▶ _Sayfa metni_:
Bu aralar LAİKLİK ile ŞERİAT kavramları üzerinden korkunç bir manipülasyon yapılıyor. Konuya tarihçisi, siyasetçisi, diyanetin hocaları, imamlar ve hatta eğitim görevlileri bile dahil olmuş durumda?.. Hukuk işleriyle ilgili olanlar bile, sekulerizm üzerinden ya hücum yapıyor ya da düşmanlık?..
Bu işin doğrusunu bilmedikleri için,
Bilmediklerini de bilmiyor oldukları için,
Büyük cehalet, onları manupüle edip bel altından Atatürk ve Cumhuriyet düşmanlığının neferleri haline getiriyor.
Bazı şeyleri birbirine karıştırmamak gerekiyor?.. Karışıklık olabilir ama aslında net konulardır bunlar. Sadece adam gibi anlatan çıkmamış ya da samimi kafa yoran olmamıştır.
LAİKLİK: İnsan olmanın bir gereğidir. Hukuki olarak, inançların hiçbir talimatı gereği, kendine benzemeyen inançları rahatsız ve kerih etmemek, saygılı olmak ve İNSANİ OLARAK bunun hukuk güvencesi altına alınmasını ifade eder.
ŞERİAT: İnançlar dünyasında, herhangi bir inancın talimatlarıdır. O inanca tabi olanın o dini uygulama yol haritasıdır.
SEKULER: Bir dini kurumun veya mabedin hegomanyasını tanımamaktır. Bu, dinden bağımsız, dinî ya da ruhanî olmayan; dini otorite düzeninin bir parçası olmayan anlayış demektir.
Aslında, bu kadar ŞERİAT taraftarı ve karşıtı, Seküler tarafı ve karşıtı refleksi veriyor.
Yoksa dinde zorlama yoktur.

▶ _Görev 1_: Laiklik ve şeriat üzerine yazıda şeriat nasıl tanımlanmaktadır?
▶ _Görev 2_: Laiklik ve şeriat üzerine yazıyı son cümlesinden sonrasıyla sürdürün.
Ardından gelen satırlar ayrı bir kaynaktan alınmıştır.

▶ _Veri kesitleri_:
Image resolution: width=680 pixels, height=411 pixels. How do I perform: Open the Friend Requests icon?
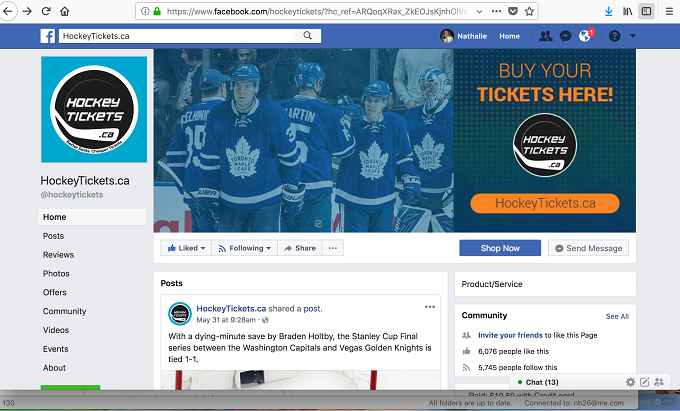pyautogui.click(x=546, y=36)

* * *

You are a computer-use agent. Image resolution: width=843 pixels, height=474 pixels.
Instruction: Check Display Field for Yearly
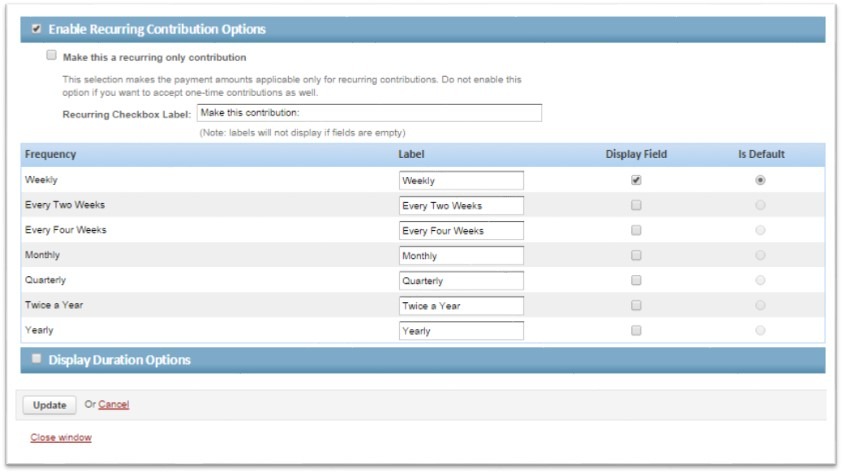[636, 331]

▶ _Yanıt 1_: Şeriat, inançlar dünyasında herhangi bir inancın talimatları, yani o inanca tabi olanın dini uygulama yol haritası olarak tanımlanır.

▶ _Yanıt 2_:
Farklı inançlar bir arada yaşar ve devlet kurabilir. Hz. Muhammed de meclis kurmuş ve Medine vesikasında şartlardan birisini, ayet olarak "La ikrahe fiddin" demiştir. Yani dinde ikrah yoktur...
Ama dinde İNSAN olmak zorunludur.
Hz. Ali "Devletin dini olmaz. Devletin dini adalettir." demiş. Yani HUKUK devleti imiş kurulan ilk islam devleti... Ta ki Emeviler ona elbiseyi ters giydirene kadar...
İnsanlık gereği olmak zorunda olan LAİKLİK, bir din karşıtlığı değildir. Bütün din ve inançların fiziksel savaşını, fikirsel yoldan öteye geçirmeyen ve İKRAH psikolojisini dayatmayı ortadan kaldıran bir EVRENSEL ŞERİAT'TIR. Çünkü İNSANİDİR ve İNSAN OLMANIN GEREĞİ ve OLMAZSA OLMAZIDIR.
O içinde diyaneti de var eder, suistimalcileri de tekke, türbe ve zaviye üzerinden yürütülen gizli işleri de ortadan kaldırır ve yok eder. Zaten son FETÖ olayı, denetimsizlik ve yanlı mezhep sempatisinin laikliğin önüne geçilmesi sonucu doğmuştur.
Laiklik zaten Türkiye'de hâla oturmamıştır. Ne zaman ki bütün dinin temsilcileri, diyanetin içerisinde NOKTASAL olarak cülus ederse, o vakit LAİK ya da hakkıyla ADALETLİ ve İNSANİ Yani HAK ve HUKUK devleti olmuş olacağız.
Atatürk'ün sözüyle son vermek isterim:
"LAİKLİK, ADAM OLMAKTIR."
(NOT: Atatürk'ün Meclis konuşmasından bir pasaj sunulmuştur...)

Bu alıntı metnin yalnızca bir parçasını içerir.